White Papers

Performance Test: FlashSoft 3.7 for VMware vSphere 5.5

This paper describes the application performance and VM density gains achieved in a virtualized computing environment using FlashSoft software as write-through cache with synthetic workload (fio.exe).

Introduction

The objective of this paper is to present the performance and VM density gains that can be achieved in a virtualized computing environment with the application of a host-based solid-state storage cache enabled by the FlashSoft® software from SanDisk®. VMware vSphere® 5.5 was installed on a host server configured with multiple virtual machines (VMs) and FlashSoft software was used to provide a host-based write-through cache to accelerate workloads running on the VMs. Using a synthetic workload generated and measured by the benchmark program fio.exe, application performance and VM density of the accelerated VMs were compared to baseline configurations comprising all-HDD storage without caching.

 

System Under Test

The test server was configured as described below:

Server Hardware

  • Server: Dell™ PowerEdge™ R730xd
  • CPU: 2x Intel® Xeon® E5-2690 @ 2.6GHz, 24 cores total
  • System Memory (RAM): 192GB
  • Storage Controller: Dell PERC H730P Mini RAID (embedded); cache size: 2,048MB
  • HDD (Target): 8x (RAID5) 600GB SAS 6Gb/s 10K.6 RPM, Seagate ST600MM0006
  • HDD (OS): 2x (RAID1) 600GB SAS 10K.6 RPM, Seagate ST600MM0006
  • Flash Memory (Cache): 1x ioDrive®2 1.2TB, SanDisk F00-001-1T20-CS-0001

 

Software

  • System Software
  • Operating System
  • VMware ESXi 5.5.0 (VMkernel Release Build 2068190)
  • ESXi 5.5.0 Update 2
  • Virtual Machines
  • CentOS 6.5 Linux (up to 8 VMs were created)
  • Benchmark Program)
  • fio.exe (version 2.1.14)
  • Caching Software
  • FlashSoft for VMware vSphere (driver version: 3.7.0.61608)

 

Storage

RAID Controller: The following settings were used for all storage for the tests:

  • Strip Size: 64KB
  • Access Policy: Read Write
  • Disk Cache Policy: Default
  • Read Policy: Always Read Ahead
  • Write Policy: Always Write Back (although the RAID controller contains some onboard cache, its small size relative to storage and the external cache did not adversely affect test performance)
  • Patrol Read Mode: Auto

 

OS HDD:
Two 600GB SAS 10.6K RPM HDDs were configured as a 558GB RAID1 disk and contained the ESXi hypervisor.

Target HDD:
Eight 600GB SAS 10.6K RPM HDDs were configured as a 3.9TB RAID5 disk and provided the storage backend for all VMs used in the test.

Cache SSD:
A single 1.2TB PCIe Flash memory device was enabled for caching by FlashSoft software.

 

Benchmark Tests

Benchmark tests were conducted multiple times to measure and compare performance of the non-accelerated server running over the all-HDD storage backend (the “baseline configuration”) and the same server running over the same HDD backend, but accelerated using FlashSoft software to drive the flash memory as a server-tier write-through cache (the “accelerated configuration”).

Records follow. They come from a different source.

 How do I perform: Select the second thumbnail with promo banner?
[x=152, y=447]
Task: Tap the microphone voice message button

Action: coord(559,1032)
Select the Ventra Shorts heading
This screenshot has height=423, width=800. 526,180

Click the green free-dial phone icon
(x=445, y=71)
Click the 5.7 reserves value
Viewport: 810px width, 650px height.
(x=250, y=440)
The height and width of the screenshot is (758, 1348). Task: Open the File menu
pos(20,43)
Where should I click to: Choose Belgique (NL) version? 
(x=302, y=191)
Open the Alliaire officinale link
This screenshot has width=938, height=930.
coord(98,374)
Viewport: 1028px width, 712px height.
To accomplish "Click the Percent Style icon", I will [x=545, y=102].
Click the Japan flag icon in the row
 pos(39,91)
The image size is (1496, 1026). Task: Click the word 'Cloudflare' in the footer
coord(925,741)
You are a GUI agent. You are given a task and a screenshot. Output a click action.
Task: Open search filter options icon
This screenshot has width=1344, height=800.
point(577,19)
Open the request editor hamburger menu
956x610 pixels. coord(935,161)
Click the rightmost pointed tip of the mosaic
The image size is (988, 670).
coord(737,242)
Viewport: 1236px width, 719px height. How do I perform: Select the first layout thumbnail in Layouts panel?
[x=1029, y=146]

The following testing procedures were used:

  • Install and configure the ESXi hypervisor.
  • Configure the storage to be tested.
  • Install and configure flash memory (SSD) and FlashSoft software.
  • Create the required number of initial VMs and install CentOS 6.5 as the guest operating system using the settings specified for the test to be performed.
  • Install the fio.exe benchmark software on the VM(s).
  • Conduct benchmark test and record results:
    • Ensure the benchmark tests are run concurrently on all VMs being tested.
    • Measure baseline performance with all-HDD storage and caching DISABLED.
    • Measure accelerated performance with all-HDD storage, but with FlashSoft write-through caching ENABLED.
  • Note the increase of application performance with caching enabled compared to baseline.
  • For VM Density testing – Clone the VM (created in step 4) and repeat benchmark tests described in step 6.
  • For VM Density testing – Continue increasing the number of tested VMs until maximum VM density with caching enabled can be determined. (Latency of accelerated VMs equals or exceeds latency of baseline.)

 

Considerations

In order to consistently measure the performance of cached configurations and reflect the operation of a cache that has been warmed through normal use, the cache was completely flushed after each individual test and “pre-conditioned” immediately before conducting the next benchmark test using the same warmup workload.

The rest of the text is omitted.